- **Data under study**:

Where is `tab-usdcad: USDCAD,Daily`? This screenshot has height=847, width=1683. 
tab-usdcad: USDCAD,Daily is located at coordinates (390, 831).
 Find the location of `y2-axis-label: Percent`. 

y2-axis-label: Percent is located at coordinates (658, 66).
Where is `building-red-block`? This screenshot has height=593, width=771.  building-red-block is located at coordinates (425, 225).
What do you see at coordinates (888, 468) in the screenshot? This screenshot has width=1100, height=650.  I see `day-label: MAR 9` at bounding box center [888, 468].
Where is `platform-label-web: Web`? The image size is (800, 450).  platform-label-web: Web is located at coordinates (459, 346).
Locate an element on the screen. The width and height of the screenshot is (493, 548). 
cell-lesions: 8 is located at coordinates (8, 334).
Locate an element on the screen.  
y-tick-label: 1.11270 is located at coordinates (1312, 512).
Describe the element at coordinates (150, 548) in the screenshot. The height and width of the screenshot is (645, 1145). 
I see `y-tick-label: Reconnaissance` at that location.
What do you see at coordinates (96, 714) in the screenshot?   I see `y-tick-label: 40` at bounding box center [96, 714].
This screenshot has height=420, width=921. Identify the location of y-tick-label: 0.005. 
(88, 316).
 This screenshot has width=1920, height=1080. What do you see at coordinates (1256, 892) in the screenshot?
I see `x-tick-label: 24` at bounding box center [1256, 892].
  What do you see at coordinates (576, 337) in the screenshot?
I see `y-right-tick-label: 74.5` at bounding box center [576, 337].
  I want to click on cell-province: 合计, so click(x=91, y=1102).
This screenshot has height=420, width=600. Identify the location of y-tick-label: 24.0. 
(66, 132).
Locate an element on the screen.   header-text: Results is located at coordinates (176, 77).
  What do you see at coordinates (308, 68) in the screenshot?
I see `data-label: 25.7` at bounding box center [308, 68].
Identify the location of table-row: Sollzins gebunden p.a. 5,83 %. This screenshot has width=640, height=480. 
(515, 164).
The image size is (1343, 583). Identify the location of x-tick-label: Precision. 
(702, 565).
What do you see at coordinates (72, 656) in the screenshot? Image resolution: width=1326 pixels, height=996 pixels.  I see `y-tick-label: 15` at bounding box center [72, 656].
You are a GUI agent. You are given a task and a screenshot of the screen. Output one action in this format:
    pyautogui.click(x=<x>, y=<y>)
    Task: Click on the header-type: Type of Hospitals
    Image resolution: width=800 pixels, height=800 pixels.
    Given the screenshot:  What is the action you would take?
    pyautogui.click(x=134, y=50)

- **Exercise brief**: Reproduce every row above verbatim, from the first through the last.

- **Solution to this task**:
Where is `tab-usdcad: USDCAD,Daily`? This screenshot has height=847, width=1683. 
tab-usdcad: USDCAD,Daily is located at coordinates (390, 831).
 Find the location of `y2-axis-label: Percent`. 

y2-axis-label: Percent is located at coordinates (658, 66).
Where is `building-red-block`? This screenshot has height=593, width=771.  building-red-block is located at coordinates (425, 225).
What do you see at coordinates (888, 468) in the screenshot? This screenshot has width=1100, height=650.  I see `day-label: MAR 9` at bounding box center [888, 468].
Where is `platform-label-web: Web`? The image size is (800, 450).  platform-label-web: Web is located at coordinates (459, 346).
Locate an element on the screen. The width and height of the screenshot is (493, 548). 
cell-lesions: 8 is located at coordinates (8, 334).
Locate an element on the screen.  
y-tick-label: 1.11270 is located at coordinates (1312, 512).
Describe the element at coordinates (150, 548) in the screenshot. The height and width of the screenshot is (645, 1145). 
I see `y-tick-label: Reconnaissance` at that location.
What do you see at coordinates (96, 714) in the screenshot?   I see `y-tick-label: 40` at bounding box center [96, 714].
This screenshot has height=420, width=921. Identify the location of y-tick-label: 0.005. 
(88, 316).
 This screenshot has width=1920, height=1080. What do you see at coordinates (1256, 892) in the screenshot?
I see `x-tick-label: 24` at bounding box center [1256, 892].
  What do you see at coordinates (576, 337) in the screenshot?
I see `y-right-tick-label: 74.5` at bounding box center [576, 337].
  I want to click on cell-province: 合计, so click(x=91, y=1102).
This screenshot has height=420, width=600. Identify the location of y-tick-label: 24.0. 
(66, 132).
Locate an element on the screen.   header-text: Results is located at coordinates (176, 77).
  What do you see at coordinates (308, 68) in the screenshot?
I see `data-label: 25.7` at bounding box center [308, 68].
Identify the location of table-row: Sollzins gebunden p.a. 5,83 %. This screenshot has width=640, height=480. 
(515, 164).
The image size is (1343, 583). Identify the location of x-tick-label: Precision. 
(702, 565).
What do you see at coordinates (72, 656) in the screenshot? Image resolution: width=1326 pixels, height=996 pixels.  I see `y-tick-label: 15` at bounding box center [72, 656].
You are a GUI agent. You are given a task and a screenshot of the screen. Output one action in this format:
    pyautogui.click(x=<x>, y=<y>)
    Task: Click on the header-type: Type of Hospitals
    Image resolution: width=800 pixels, height=800 pixels.
    Given the screenshot:  What is the action you would take?
    pyautogui.click(x=134, y=50)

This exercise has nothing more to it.